Key metrics and recommended alerts.

Metric	Type	Alert threshold
`quipu_writer_alive`	gauge	page immediately if == 0
`quipu_disk_full`	gauge	page immediately if == 1
`quipu_events_lost_total`	counter	page immediately if rate > 0
`quipu_dlq_entries`	gauge	warn if > 0 persists for several minutes
`quipu_disk_low`	gauge	warn if == 1
`quipu_write_latency_seconds`	histogram	monitor for rising p99 trend

GET /v1/healthz: three states

healthz returns JSON: {"status": "ok"/"degraded"/"unhealthy", "reasons": [...]}.
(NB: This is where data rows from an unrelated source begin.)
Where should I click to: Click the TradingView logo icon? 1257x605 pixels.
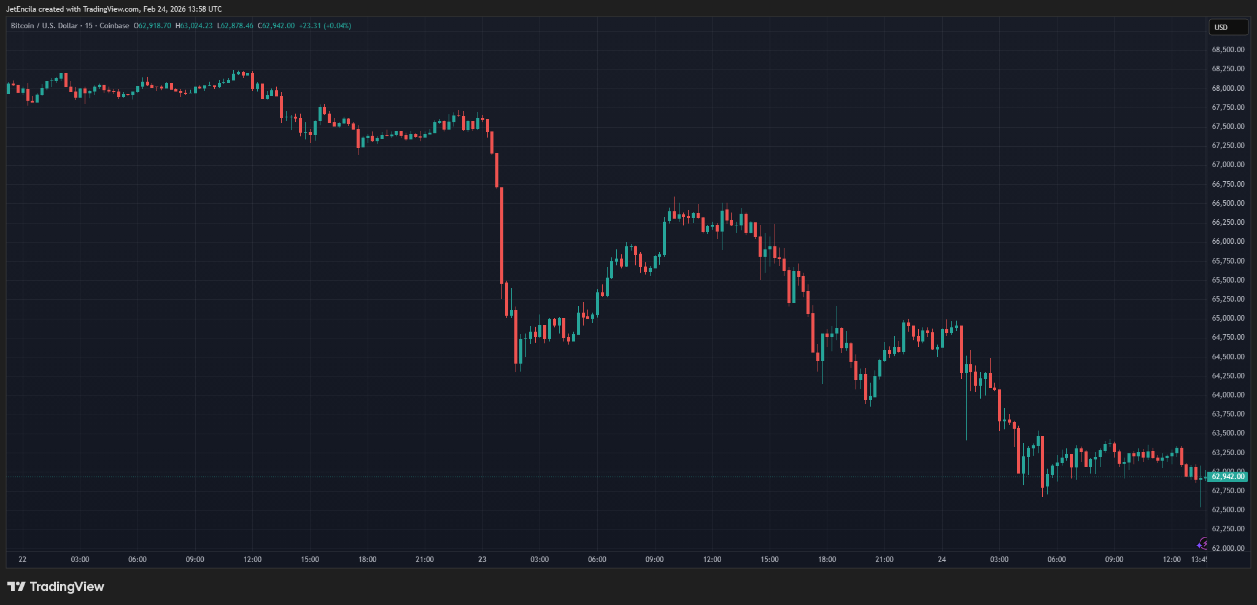tap(17, 587)
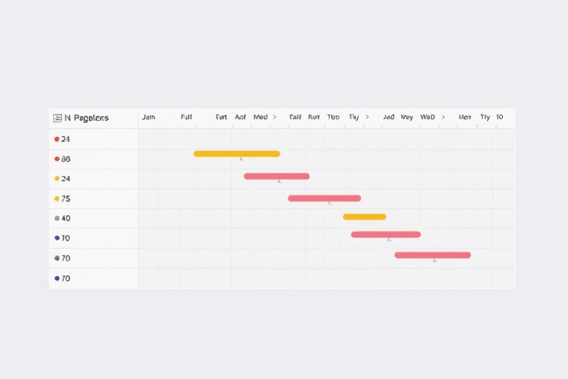
Task: Click the yellow dot beside 24
Action: pos(57,178)
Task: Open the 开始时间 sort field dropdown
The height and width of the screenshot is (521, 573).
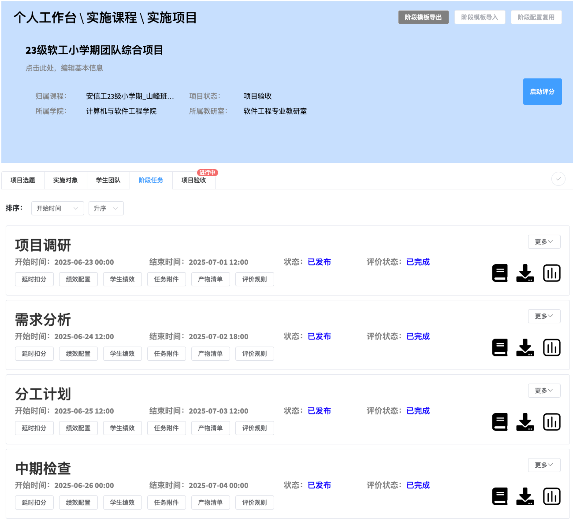Action: [57, 208]
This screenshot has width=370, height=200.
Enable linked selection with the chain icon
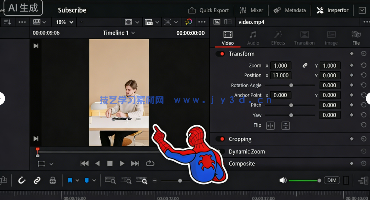point(37,180)
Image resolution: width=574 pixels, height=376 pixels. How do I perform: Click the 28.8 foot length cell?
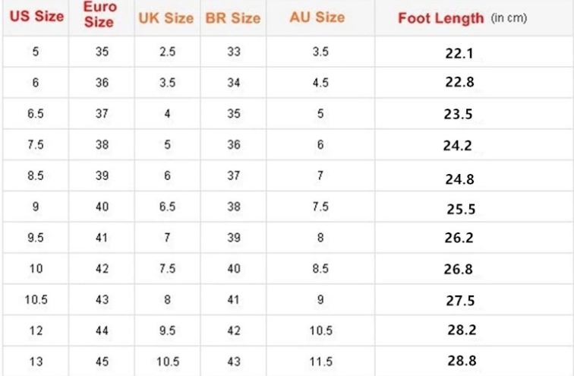tap(461, 362)
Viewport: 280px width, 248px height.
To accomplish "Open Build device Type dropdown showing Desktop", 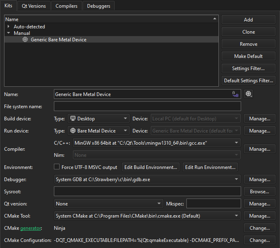I will pyautogui.click(x=98, y=119).
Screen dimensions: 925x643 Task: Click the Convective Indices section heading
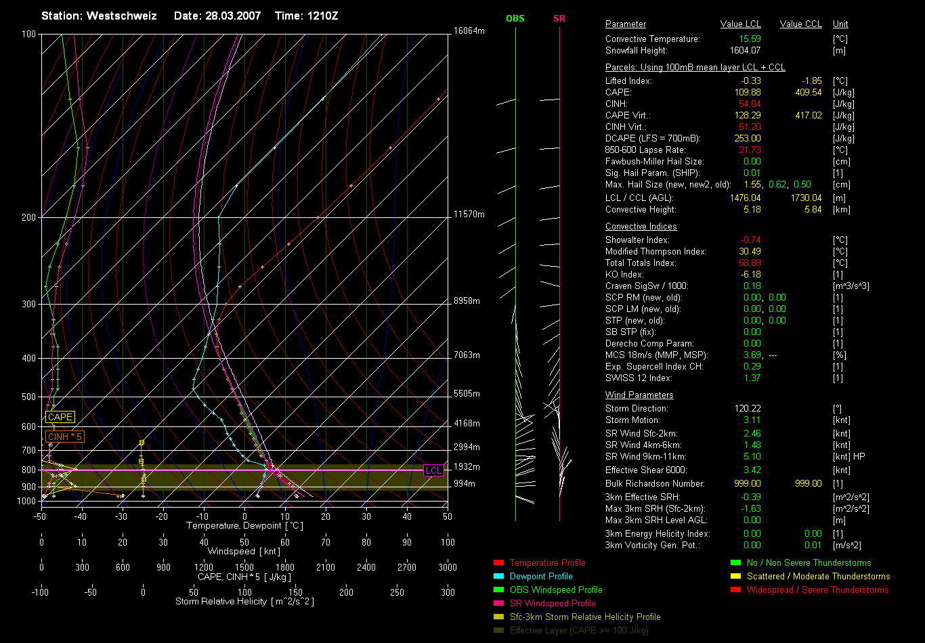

unhealthy (HTTP 503) — writer thread is dead, ENOSPC latch is set, or the store root probe failed. Events are not being persisted.
degraded (HTTP 200) — writes are working but disk free space is below the threshold. The 200 is the point — a load balancer must not pull this instance. Alerts should fire on the status field, not the status code.
ok (HTTP 200) — everything is normal.

crates/quipu-middleware/src/health.rs — HealthStatepub struct HealthState {
    writer_alive: AtomicBool,
    disk_full: AtomicBool,    // ENOSPC latch — auto-clears on successful write
    low_disk: AtomicBool,     // early warning — below disk threshold
    // all atomic — healthz remains readable even if the writer dies
}

syslog / SIEM mirror

Add "sink": {"syslog_udp": "10.0.0.5:514"} to the config and every audited event is mirrored to the SIEM as RFC 5424 syslog over UDP. The mirror is best-effort — if the backlog fills, lines are dropped and the write path is never blocked. The store is the system of record; the SIEM holds a skeleton copy.

Security note

GET /metrics requires an administer token. Metrics contain internal operational details — queue depth, DLQ state, and so on — that could become an attack surface if exposed publicly. Make sure your Prometheus scrape configuration always includes the bearer token.

Closing the book: what it means to build a database on files

This book started with a single question: "How do you hand-build everything a database gives you for free, on top of plain files?" We built a WAL out of an append-only file, detected torn writes with CRC, tuned durability with fsync policy, and enforced a single writer with a file lock. We built indexes directly in memory and made reads non-blocking with snapshots. We layered Merkle trees on top for tamper-evidence, and searched without plaintext using AEAD and blind indexes. And at the end, we scaled this simple single-writer design — without making it complex — using client-side spooling and sharding. At every layer, one principle held without exception: keep it simple, and don't add complexity where you don't have to. That is the deepest lesson Quipu-Log — and every storage engine built on a filesystem — has to teach.

Check yourself

① Why is quipu-mcp an HTTP client rather than an embedded store? How does that connect to the single-writer design?
② Why does /v1/healthz return HTTP 200 in the "degraded" state? What operational problem would returning 503 cause?
③ Looking back at the whole book, pick three examples where something a database "gives you for free" was instead built directly on files, and explain each one.